Milano, 7 apr. (askanews) – Gli alimenti a base vegetale si fanno sempre più spazio sulle tavole degli italiani. Mentre è ancora caldo il dibattito sulla carne coltivata, il gruppo Prodotti a base vegetale di Unione Italiana Food racconta di un 2022 in crescita di quasi un 3% a volume per il comparto. A valore il fatturato, complice l’inflazione, è cresciuto invece dell’8% a 490 milioni.
“I prodotti a base vegetale sono sempre più scelti – osserva Salvatore Castiglione, presidente Gruppo prodotti a base vegetale Unionfood -abbiamo dei dati che ci dicono che sono quasi 22 milioni gli italiani che consumano regolarmente questa categoria di prodotti quindi vuol dire che c’è una penetrazione importante. In questi ultimi anni abbiamo assistito a questa crescita e la cosa incredibile è che è una scelta spontanea del consumatore che ci chiede varietà e diventano alternative ai prodotti equivalenti”.
Ma cosa sono i cibi a base vegetale? La gamma presente sul mercato è molto ampia e si va dai burger e piatti pronti, che hanno trainato il mercato con una crescita a doppia cifra, ai gelati e dessert, fino alle bevande vegetali: tutti prodotti realizzati partendo da proteine vegetali, verdura, legumi, cereali, semi o alghe. E i consumatori questi lo sanno visto che, secondo un’indagine Astraricerche, il 75,5% di chi già conosce questi prodotti sa di cosa sono fatti, grazie soprattutto alla chiarezza delle etichette. Nulla a che vedere dunque con la carne coltivata: “La differenza rispetto a prodotti a base di carne coltivata è chiaramente quella di non avere nessun punto in comune – afferma Lucilla Titta, biologa nutrizionista e ricercatrice presso l’Istituto europeo di oncologia di Milano – la carne coltivata è un prodotto di origine animale che proviene da cellule che vengono estratte dall’animale e coltivate in bioreattori per produrre burger che sono di origine animali mentre invece i prodotti vegetali contengono ingredienti naturali”.
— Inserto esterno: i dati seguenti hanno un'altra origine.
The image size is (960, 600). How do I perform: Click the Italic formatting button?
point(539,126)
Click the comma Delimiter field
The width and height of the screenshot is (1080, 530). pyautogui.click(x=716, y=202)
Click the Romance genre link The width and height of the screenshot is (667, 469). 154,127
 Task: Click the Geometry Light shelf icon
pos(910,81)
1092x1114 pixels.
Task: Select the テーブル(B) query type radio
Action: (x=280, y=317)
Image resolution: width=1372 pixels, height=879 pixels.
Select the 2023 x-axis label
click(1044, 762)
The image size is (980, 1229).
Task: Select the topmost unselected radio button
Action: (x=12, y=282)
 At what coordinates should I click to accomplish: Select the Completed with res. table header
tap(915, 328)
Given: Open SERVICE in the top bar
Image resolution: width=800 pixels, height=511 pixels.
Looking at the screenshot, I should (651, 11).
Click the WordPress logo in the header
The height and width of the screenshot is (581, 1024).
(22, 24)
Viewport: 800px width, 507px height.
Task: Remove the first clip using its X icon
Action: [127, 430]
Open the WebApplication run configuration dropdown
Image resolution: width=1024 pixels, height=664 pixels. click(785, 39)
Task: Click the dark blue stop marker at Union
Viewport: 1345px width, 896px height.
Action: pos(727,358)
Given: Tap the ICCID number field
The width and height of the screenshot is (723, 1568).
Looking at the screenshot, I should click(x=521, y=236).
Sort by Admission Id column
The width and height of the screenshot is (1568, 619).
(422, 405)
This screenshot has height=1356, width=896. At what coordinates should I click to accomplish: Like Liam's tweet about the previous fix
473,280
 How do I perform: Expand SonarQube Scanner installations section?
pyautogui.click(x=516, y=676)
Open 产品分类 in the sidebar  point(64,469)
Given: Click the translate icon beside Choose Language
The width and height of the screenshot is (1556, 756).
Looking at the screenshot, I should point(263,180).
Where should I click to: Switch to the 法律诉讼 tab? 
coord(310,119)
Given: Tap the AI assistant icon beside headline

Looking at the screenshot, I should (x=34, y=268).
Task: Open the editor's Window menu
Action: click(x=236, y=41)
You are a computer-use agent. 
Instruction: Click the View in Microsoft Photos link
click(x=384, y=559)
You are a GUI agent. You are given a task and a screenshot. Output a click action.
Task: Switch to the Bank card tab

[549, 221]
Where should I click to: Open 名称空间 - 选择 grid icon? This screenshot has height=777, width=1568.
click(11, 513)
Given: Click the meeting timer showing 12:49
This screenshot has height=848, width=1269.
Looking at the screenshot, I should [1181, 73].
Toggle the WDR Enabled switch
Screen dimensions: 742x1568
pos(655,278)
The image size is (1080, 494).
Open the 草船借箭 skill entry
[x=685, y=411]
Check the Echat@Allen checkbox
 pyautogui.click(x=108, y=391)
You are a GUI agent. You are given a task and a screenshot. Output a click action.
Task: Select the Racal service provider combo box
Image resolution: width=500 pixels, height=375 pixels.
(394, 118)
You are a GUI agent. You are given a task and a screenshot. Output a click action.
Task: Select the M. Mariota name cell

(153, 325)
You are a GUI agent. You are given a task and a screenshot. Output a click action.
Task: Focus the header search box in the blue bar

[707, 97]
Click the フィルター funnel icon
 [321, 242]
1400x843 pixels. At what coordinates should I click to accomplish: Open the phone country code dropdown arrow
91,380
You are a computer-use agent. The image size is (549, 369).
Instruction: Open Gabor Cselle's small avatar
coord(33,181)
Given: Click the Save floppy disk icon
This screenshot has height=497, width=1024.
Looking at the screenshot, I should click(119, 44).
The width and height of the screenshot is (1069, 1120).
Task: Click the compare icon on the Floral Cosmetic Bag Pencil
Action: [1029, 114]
A decretare il successo di questi prodotti, nati come alternativa al consumo di proteine animali, sono diversi fattori che hanno sicuramente a che fare col palato ma non solo:
“Dietro il successo di questi prodotti direi che c’è il gusto che è la porta principale ma anche la volontà di aumentare il proprio intake di proteine vegetali forse un po’ strizzando l’occhio all’ambiente – sottolinea Castiglione – perchè si sa che questi prodotti consumano meno suolo, meno acqua e forse i consumatori si vogliono rendere partecipi di questa battaglia a difesa del pianeta”.
In effetti accanto ai pregi per la salute, riconosciuti da oltre l’80% degli intervistati, c’è la loro sostenibilità che mette d’accordo oltre il 77% del campione. E a chi restano dubbi sul loro consumo di acqua e di suolo, e sono solo il 15%, la risposta arriva dalla scienza: “Se la popolazione italiana si spostasse verso diete flexitariane a favore di un maggiore consumo di alimenti vegetali – evidenzia Ludovica Principato, professoressa aggregata di Gestione sostenibile d’impresa presso l’Università Roma Tre – questo potrebbe avere un notevole impatto sull’ambiente: si emetterebbero ogni anno 106 milioni di tonnellate di co2 equivalente rispetto alle 186 dei consumi attuali e si libererebbero campi coltivati pari fino a 5mila campi da calcio e si ridurrebbero moltissimo i consumi idrici”.
Del resto questi alimenti si rivolgono non solo a chi è vegetariano o vegano, ma anche a chi ha scelto una dieta flexitariana, attenta al proprio benessere e a quello dell’ambiente. “Dal primo giorno che è nato questo gruppo dei prodotti a base vegetale – conclude Castiglione – abbiamo detto che veramente a tavola c’è posto per tutti vuol dire che non attacchiamo nessuno, ma facciamo spazio fra le altre categorie”.